La propaganda sionista viene riportata senza critiche e con puntualità in tutte le gazzette e da tutte le televisioncine del mainstream "occidentale"; chiunque tra il personale gazzettiero osasse confutarla, deriderla o semplicemente ignorarla avendo accesso a spazi di pari o di maggiore visibilità rischierbbe di farsi cacciare dalla sera alla mattina perché l'informazione "occidentale" è talmente libera da non poter neppure concepire una simile insubordinazione.
Nel corso degli ultimi anni anche l'efficacia della propaganda sionista, come quella della propaganda "occidentale" nel suo complesso, è crollata a causa dello smisurato approfondirsi del baratro che la separa dal mondo reale. Uno dei risultati è che lo stato sionista conserva una fama presentabile soltanto nelle gazzette e nelle lobby di riferimento, e che la reiterazione dei temi propagandistici viene affidata alla volenterosità di qualche "hasbarista di quartiere" reperito negli stessi ambienti.
I muri, in "Occidente", di solito sono in dissonanza con le gazzette e con la "libera informazione" in generale. A Livorno proprio un muro nel luglio 2014 presentava una scritta che non è affatto piaciuta al capo della locale comunità ebraica perché invitava a "fermare il genocidio a Gaza" ed accusava di terrorismo lo stato sionista.
Il signor Vittorio Mosseri ha scritto al primo cittadino e la lettera è stata ripresa ossequiosamente dalle gazzette, che di solito non mancano affatto in approssimazione, disinvoltura e pressappochismo quando devono decidere se e come trattare materiali di altra e meno lobbistica provenienza. La riportiamo per intero, accompagnandola alle nostre considerazioni.


Gent.mo Sig. Sindaco,

Le scrivo a nome della mia Comunità, scosso e indignato per quanto accaduto ieri sera, durante la festa per l’inaugurazione di Effetto Venezia. Luogo dell’incontro, del rispetto e del divertimento, non ho potuto non notare uno striscione che mi ha particolarmente offeso e addolorato, come ha offeso e addolorato altri cittadini, non solo miei correligionari. La scritta era particolarmente eloquente: “Fermare il genocidio a Gaza. Israele vero terrorista”.
Non posso non notare posizioni antisemite, contenute in affermazioni spacciate per anti-israeliane, che sempre più spesso vengono invece legittimate come critica al governo al cui capo oggi siede Benjamin Netanyahu.La disinformazione o una voluta mancanza di informazione, certamente di natura ideologica, distorcono la verità delle cose. Come il caso di questo striscione, appeso in modo disinvolto alla finestre del quartiere.

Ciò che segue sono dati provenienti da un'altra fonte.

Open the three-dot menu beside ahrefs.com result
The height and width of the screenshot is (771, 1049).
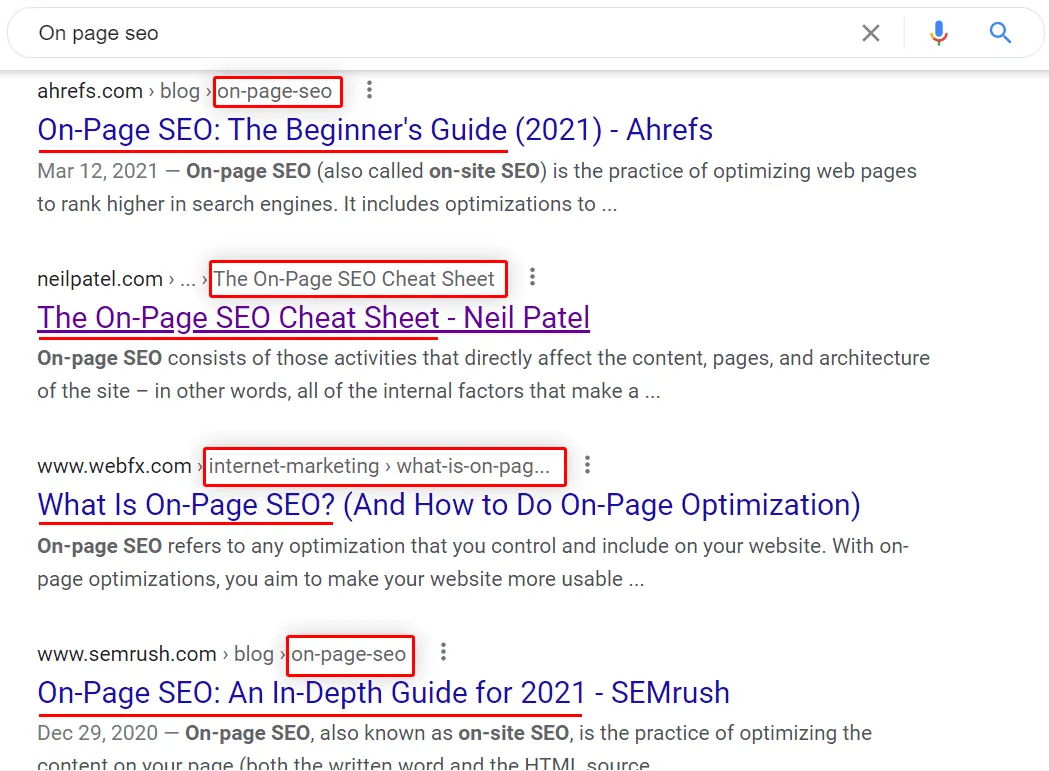pos(369,90)
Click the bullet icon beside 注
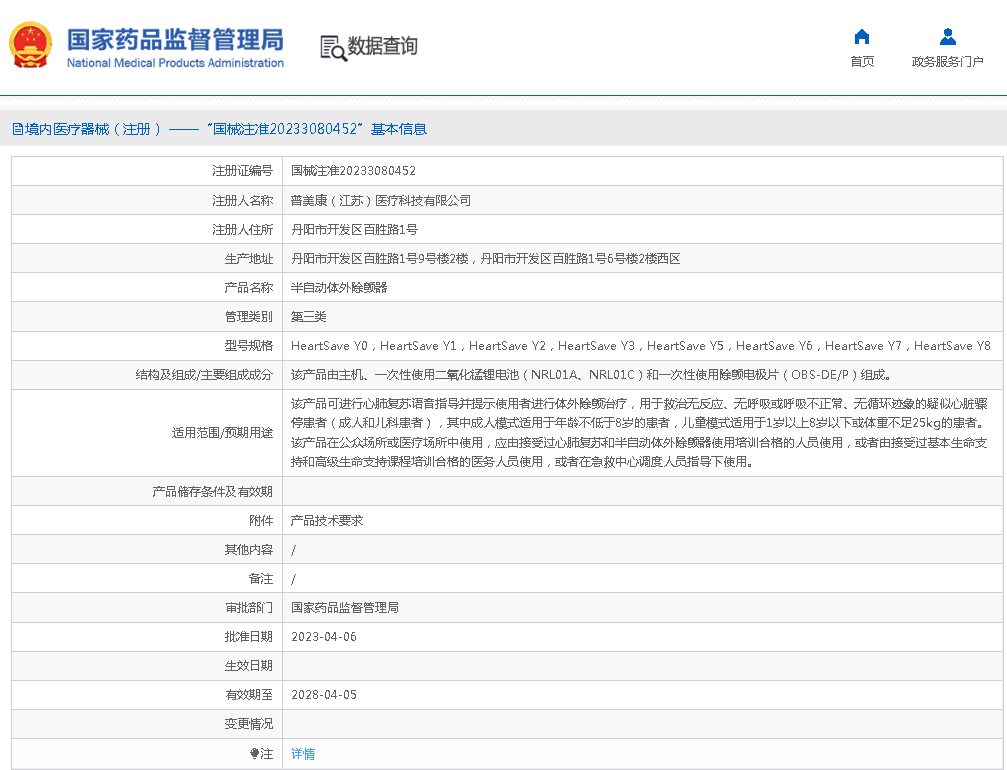Image resolution: width=1007 pixels, height=770 pixels. tap(255, 754)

Qualunque manifestazione pubblica può essere usata per la ricerca di agibilità politica e di visibilità mediatica. Nel caso di obiettivi "occidentalisticamente" congeniali come la Repubblica Islamica dell'Iran o la difesa di certi vergognosi tornaconto da magliari si verificano abitualmente gazzarre ad uso gazzettiero assai più frastornanti e assai meno argomentate. Alcuni anni fa una formazione politica "occidentalista" nota per le simpatie di cui godeva presso i vertici della comunità ebraica di Roma era arrivata a delegare ai propri attivisti giovanili il compito di tampinare quotidianamente il primo ministro dello stato che occupa la penisola italiana, in modo da farlo figurare oggetto di contestazioni quotidiane, senza che nessun estimatore "dei luoghi dell'incontro, del rispetto e del divertimento" trovasse nulla da ridire.

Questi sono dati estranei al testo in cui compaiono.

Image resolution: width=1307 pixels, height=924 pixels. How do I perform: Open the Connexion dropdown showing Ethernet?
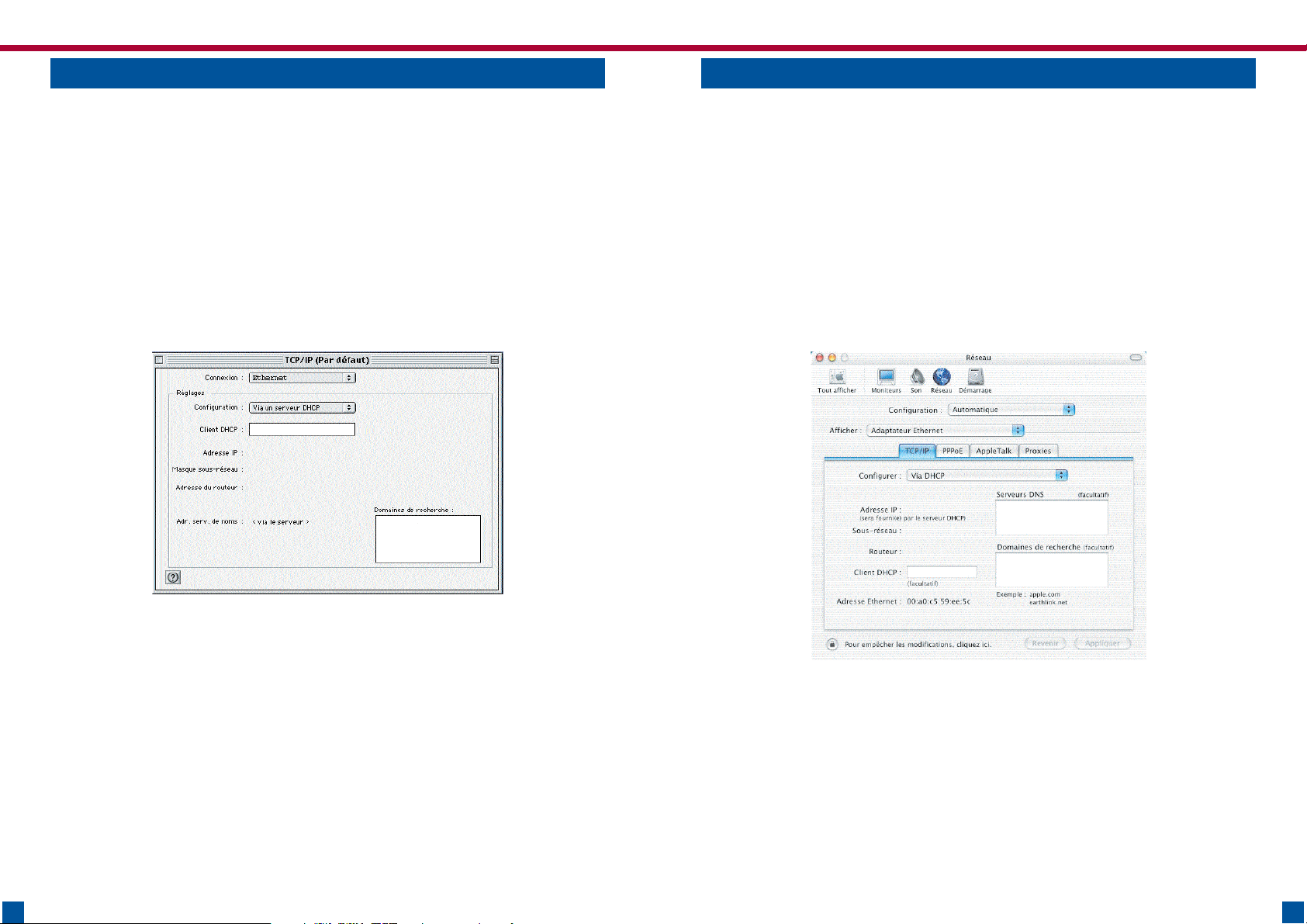tap(302, 378)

Prima di tutto il significato di “genocidio” viene storpiato e usato fuori contesto.  Quello che sta succedendo a Gaza è fortemente drammatico, si parla infatti di perdita di vite umane.Sono ben consapevole della sacralità della vita e mai mi permetterei di sminuirne il valore. Al contrario, me ne faccio difensore: questo è l’insegnamento della Legge ebraica. Il genocidio, però, è un’altra cosa e chiama in causa ben altri scenari. L’uso corretto del dizionario consente di attribuire ai fatti una prospettiva o, comunque, è già un primo passo per farlo con consapevolezza. In questo caso il senso è saltato del tutto e, peggio ancora, usato per fini propagandistici.
In seconda battuta, il giudizio di merito attributo a Israele quale “terrorista” non è certo più veritiero. Gli autori dello striscione conoscono il significato dell’aggettivo “terrorista”? Sia chiaro per tutti, dunque: Israele non può essere definito uno Stato terrorista, perché si sta difendendo da una organizzazione (questa, sì, terroristica) che ha come obiettivo la distruzione di Israele stesso, come recita il loro statuto. Israele, anche con le azioni militari in atto in queste settimane, difende il diritto alla propria esistenza.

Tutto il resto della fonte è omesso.